Adaptive click tolerance

LoopDetector flags coordinate-drift loops by comparing successive click coordinates against a fixed click_tol_px = 8. That single constant is wrong on two ends of the viewport spectrum:

  • 4K (3840 × 2160): an 8 px tolerance is one third of one percent of the diagonal; legitimate retries on the same UI target routinely drift by 15–20 px and get flagged as loops.
  • Phone-class (1080p portrait): 8 px is roughly correct, but could be tighter on dense layouts where 8 px straddles two adjacent controls.

Element semantics also matter: a Submit button covers ~150 × 50 px and tolerates wider drift; a navigation link is one word wide and needs tighter detection so a click drifting onto the next link doesn't read as the same target.

Tracking issue: #296.

Surfaces

Symbol Returns
compute_click_tol_px(viewport, *, floor=8) int — drift tolerance baseline scaled as max(floor, 0.4 % × diagonal).
LoopDetector._effective_click_tol(action) intclick_tol_px × class_multiplier when the action's reasoning text classifies the target.
MANTIS_ADAPTIVE_CLICK_TOL env var enabled (default) / disabled. When off, compute_click_tol_px returns floor and _effective_click_tol returns the raw attribute.

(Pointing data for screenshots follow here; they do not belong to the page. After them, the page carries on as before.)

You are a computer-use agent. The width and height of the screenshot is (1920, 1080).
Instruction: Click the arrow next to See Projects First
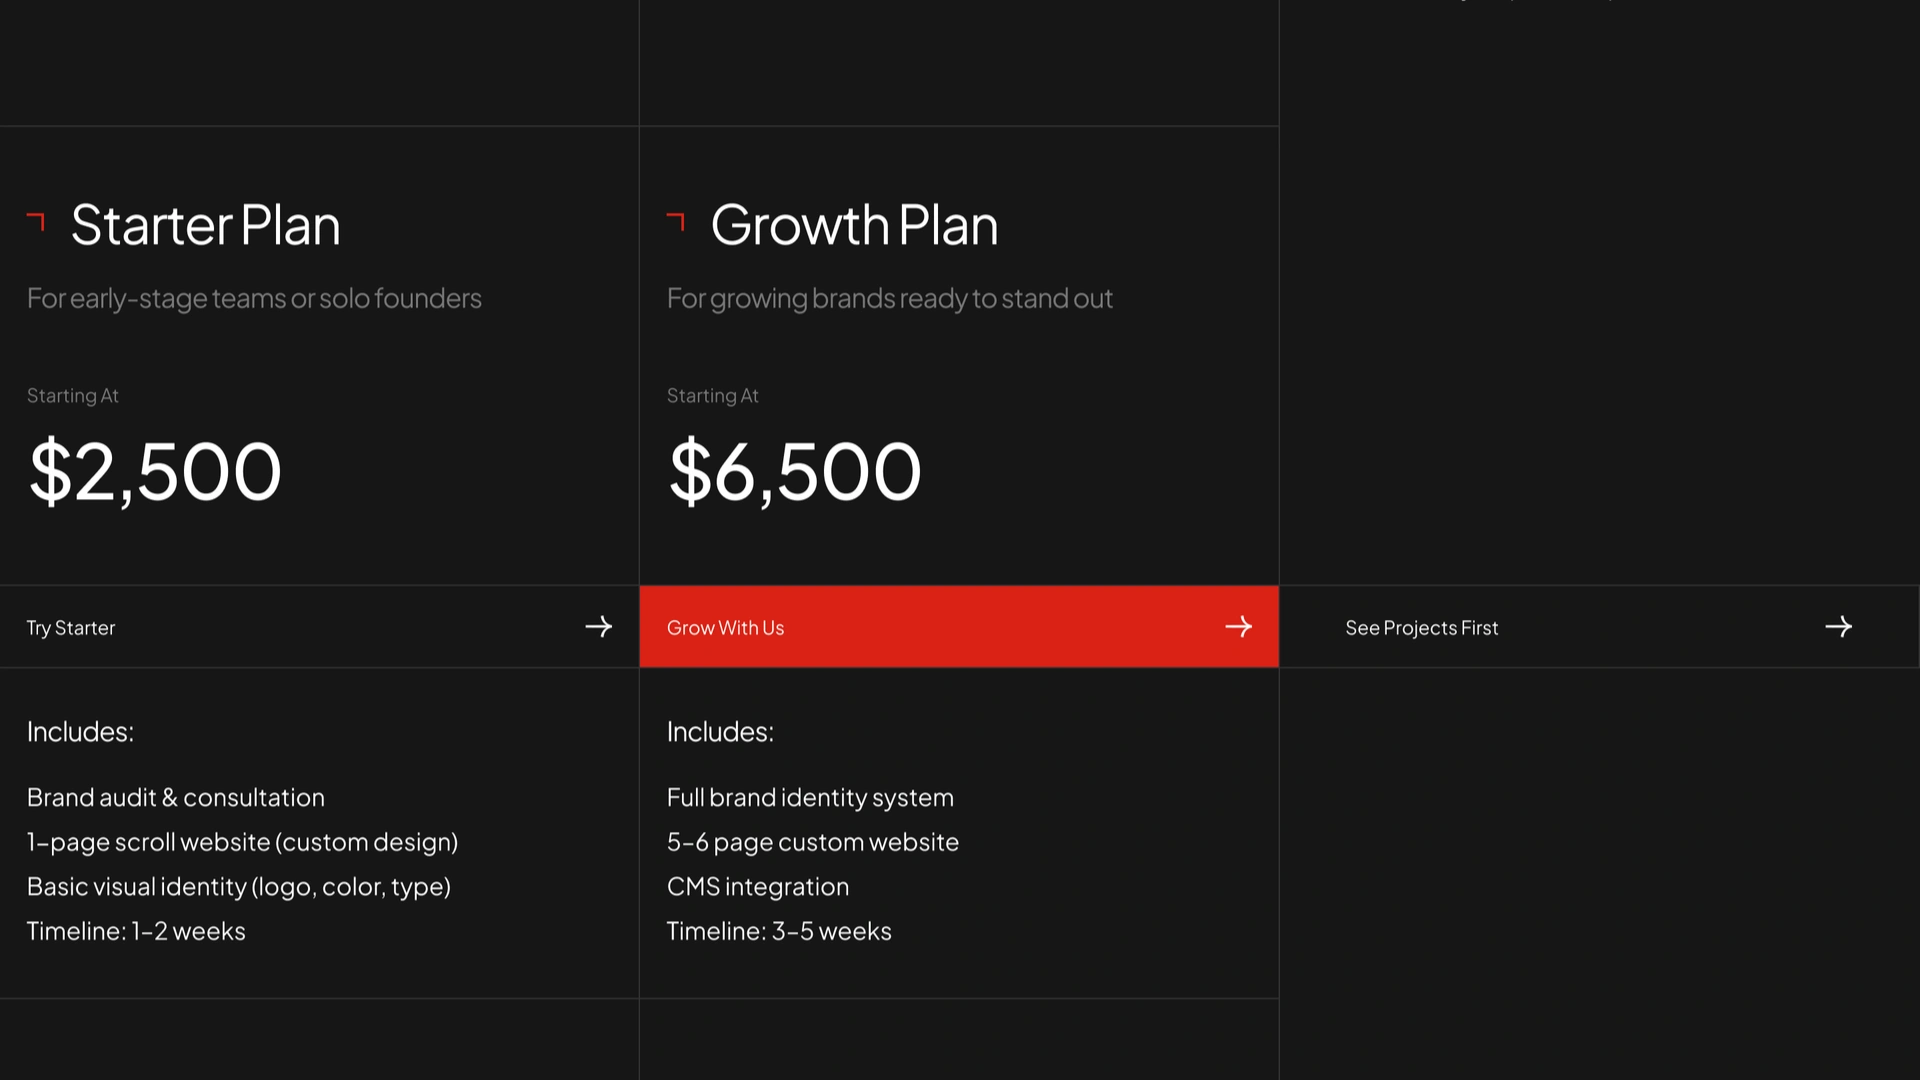point(1839,627)
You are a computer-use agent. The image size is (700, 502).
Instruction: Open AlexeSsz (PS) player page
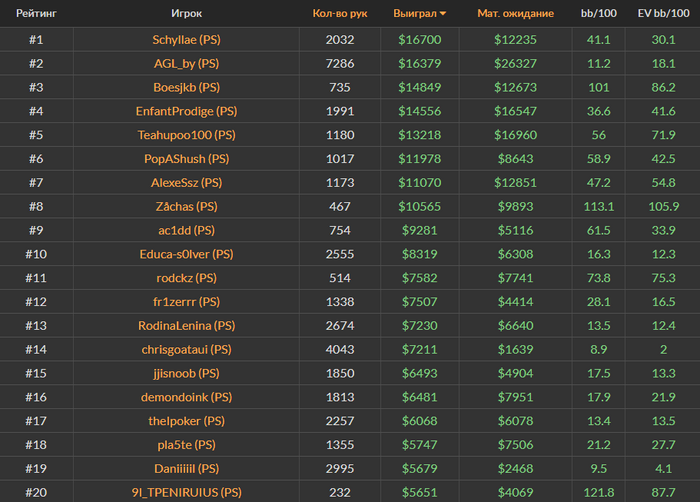(x=186, y=183)
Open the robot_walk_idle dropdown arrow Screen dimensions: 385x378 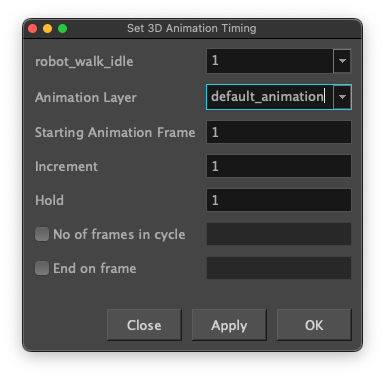(x=342, y=61)
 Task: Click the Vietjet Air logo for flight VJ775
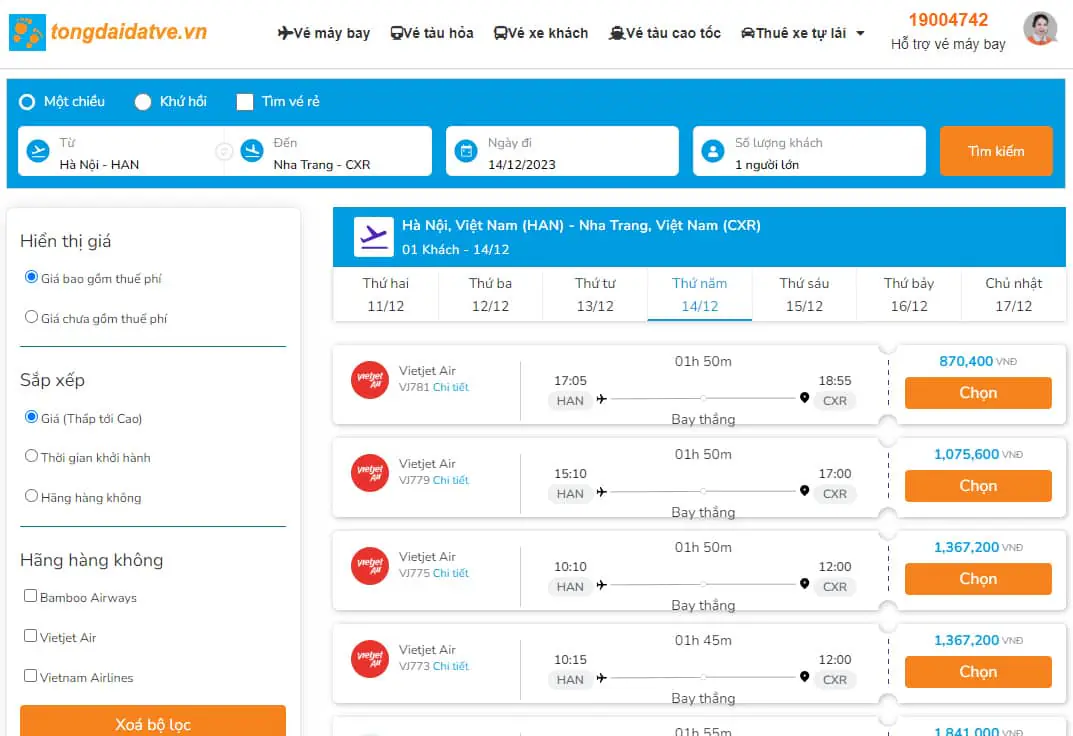370,566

GymRunner.__init__ calls compute_click_tol_px(env.screen_size) once and passes the result as LoopDetector(click_tol_px=…). Env access is guarded — a misconfigured env that raises on screen_size falls back to the floor.

Scaling table

Viewport Diagonal Tolerance
1280 × 800 (default Mantis) 1430 px 8 px (floor)
1366 × 768 (laptop) 1567 px 8 px (floor)
1920 × 1080 (FHD desktop) 2202 px 9 px
2560 × 1440 (QHD) 2937 px 12 px
3840 × 2160 (4K) 4404 px 18 px
7680 × 4320 (8K) 8810 px 35 px

Element-class multipliers

Reasoning-text keywords on the first sample of a drift window scale the effective tolerance:

Keyword (substring) Multiplier Rationale
submit button / button / submit 1.5× Large hit areas, brain re-clicks the centroid.
dropdown / select / menu item 0.75× Adjacent options must be distinguished.
link / anchor 0.5× Text targets — small drift = different word.
listing / card / input field / form field / text field 1.0× Default — no widening or tightening.
(no match) 1.0× Falls back to base click_tol_px.

The keyword tuple is checked in order; earlier entries win on a tie. Multi-word phrases (submit button) are listed before their substrings (button) so future divergence in multipliers stays correct.

Ablation

Var Default Effect when set
MANTIS_ADAPTIVE_CLICK_TOL enabled disabled reverts both the screen-DPI baseline and the per-class multiplier — LoopDetector runs with the legacy hardcoded click_tol_px.

/v1/cua accepts adaptive_click_tol: true|false in the request payload to flip the toggle for that single request via the runtime's per-request override surface.

.venv/bin/python scripts/ablate_v1_cua.py \
  --toggle adaptive_click_tol \
  --instruction "Extract events from lu.ma SF and paginate" \
  --start-url https://lu.ma/sf \
  --pairs 3

Follow-ups

  • GroundingResult has no element_class field today; the per-class multiplier reads keywords out of the action's free-form reasoning. When grounding gets a structured class hint, swap the substring match for the structured value.